HOW TO COMPLETE THIS TASK:
For the data below, report the number of lines that contain the string "Regulations" and nothing else.

RECORDS FOR THE TASK:
►
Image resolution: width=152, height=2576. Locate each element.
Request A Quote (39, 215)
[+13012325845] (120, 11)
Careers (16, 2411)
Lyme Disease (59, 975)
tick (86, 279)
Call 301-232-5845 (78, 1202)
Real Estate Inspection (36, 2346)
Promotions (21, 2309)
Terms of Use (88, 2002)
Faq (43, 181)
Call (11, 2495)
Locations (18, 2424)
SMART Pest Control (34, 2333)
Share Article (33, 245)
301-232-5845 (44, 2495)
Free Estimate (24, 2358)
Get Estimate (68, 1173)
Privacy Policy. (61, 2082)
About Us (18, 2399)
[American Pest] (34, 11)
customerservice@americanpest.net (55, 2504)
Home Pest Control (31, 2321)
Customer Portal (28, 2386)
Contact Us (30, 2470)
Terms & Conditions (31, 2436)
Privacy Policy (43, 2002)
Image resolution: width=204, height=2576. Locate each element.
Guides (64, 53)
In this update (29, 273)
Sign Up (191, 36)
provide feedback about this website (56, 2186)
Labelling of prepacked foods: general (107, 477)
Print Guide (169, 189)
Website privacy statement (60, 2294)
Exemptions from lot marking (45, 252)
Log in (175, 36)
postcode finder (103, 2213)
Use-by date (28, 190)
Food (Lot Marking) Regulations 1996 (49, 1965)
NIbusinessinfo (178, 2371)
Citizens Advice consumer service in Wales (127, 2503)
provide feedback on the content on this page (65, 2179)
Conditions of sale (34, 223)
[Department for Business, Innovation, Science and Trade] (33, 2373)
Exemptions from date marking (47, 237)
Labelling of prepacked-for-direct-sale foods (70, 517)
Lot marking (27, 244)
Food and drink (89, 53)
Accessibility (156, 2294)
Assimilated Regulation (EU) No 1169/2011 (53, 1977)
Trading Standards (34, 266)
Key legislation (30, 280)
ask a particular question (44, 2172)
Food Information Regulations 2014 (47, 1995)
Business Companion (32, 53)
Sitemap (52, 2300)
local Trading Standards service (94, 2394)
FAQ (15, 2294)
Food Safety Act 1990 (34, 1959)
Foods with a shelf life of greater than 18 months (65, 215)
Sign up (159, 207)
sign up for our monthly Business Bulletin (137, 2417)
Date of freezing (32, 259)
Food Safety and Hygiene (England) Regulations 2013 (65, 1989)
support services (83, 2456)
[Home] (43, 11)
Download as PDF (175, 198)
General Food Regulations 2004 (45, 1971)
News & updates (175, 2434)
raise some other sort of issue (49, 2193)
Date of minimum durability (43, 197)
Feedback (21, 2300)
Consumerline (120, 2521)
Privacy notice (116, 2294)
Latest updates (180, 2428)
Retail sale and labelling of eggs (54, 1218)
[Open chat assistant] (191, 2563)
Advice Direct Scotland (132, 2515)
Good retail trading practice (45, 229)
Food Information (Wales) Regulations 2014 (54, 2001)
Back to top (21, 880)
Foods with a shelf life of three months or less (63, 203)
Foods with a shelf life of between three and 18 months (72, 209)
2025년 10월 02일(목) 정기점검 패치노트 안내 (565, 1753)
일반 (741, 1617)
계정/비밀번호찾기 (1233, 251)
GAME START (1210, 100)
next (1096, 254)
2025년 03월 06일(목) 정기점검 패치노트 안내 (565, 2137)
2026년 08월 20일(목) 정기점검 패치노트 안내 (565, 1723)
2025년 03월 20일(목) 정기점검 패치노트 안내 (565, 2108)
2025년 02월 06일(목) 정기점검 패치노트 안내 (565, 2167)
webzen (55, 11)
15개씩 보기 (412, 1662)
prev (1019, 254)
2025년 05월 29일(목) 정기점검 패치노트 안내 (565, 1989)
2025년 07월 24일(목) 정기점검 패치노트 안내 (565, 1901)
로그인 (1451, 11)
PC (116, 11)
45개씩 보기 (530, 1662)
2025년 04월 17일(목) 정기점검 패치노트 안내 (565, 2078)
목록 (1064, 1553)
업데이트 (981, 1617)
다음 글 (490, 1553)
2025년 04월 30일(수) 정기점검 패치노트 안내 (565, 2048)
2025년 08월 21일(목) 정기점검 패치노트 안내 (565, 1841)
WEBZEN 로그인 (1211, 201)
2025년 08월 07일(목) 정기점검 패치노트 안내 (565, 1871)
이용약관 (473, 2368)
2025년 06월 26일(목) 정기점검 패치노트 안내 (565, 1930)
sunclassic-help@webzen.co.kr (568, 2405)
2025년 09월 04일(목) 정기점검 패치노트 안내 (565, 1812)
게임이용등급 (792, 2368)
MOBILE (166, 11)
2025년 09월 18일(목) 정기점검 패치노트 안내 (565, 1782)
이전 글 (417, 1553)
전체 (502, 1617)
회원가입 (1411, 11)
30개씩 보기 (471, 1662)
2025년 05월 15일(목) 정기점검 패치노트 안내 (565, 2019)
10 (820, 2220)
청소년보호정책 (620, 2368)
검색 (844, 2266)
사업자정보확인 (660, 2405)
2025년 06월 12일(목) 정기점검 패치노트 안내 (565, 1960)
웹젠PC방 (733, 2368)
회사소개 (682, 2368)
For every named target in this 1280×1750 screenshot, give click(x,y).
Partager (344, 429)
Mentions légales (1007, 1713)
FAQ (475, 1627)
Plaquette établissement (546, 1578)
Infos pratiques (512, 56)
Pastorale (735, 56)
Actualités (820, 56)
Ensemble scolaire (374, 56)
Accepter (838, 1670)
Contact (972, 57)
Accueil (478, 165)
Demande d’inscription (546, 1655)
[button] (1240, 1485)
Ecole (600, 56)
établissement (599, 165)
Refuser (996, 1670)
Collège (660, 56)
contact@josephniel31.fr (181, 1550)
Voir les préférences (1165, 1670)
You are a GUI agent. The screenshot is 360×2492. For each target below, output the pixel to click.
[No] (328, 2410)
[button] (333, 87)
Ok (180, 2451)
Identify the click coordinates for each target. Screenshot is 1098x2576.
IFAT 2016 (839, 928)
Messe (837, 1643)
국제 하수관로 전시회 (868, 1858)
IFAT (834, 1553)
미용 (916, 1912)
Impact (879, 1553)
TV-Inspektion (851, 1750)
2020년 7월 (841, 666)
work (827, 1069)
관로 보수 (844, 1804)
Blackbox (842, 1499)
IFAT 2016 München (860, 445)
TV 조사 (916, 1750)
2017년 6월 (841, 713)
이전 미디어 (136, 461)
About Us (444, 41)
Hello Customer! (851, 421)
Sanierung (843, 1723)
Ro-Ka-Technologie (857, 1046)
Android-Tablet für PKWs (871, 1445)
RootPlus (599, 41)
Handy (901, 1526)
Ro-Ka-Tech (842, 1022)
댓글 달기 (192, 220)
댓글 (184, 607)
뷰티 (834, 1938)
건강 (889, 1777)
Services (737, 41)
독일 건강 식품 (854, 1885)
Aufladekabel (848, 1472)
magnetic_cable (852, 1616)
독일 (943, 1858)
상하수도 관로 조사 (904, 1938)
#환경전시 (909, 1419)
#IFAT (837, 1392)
◄
YOUR RESPONSE:
5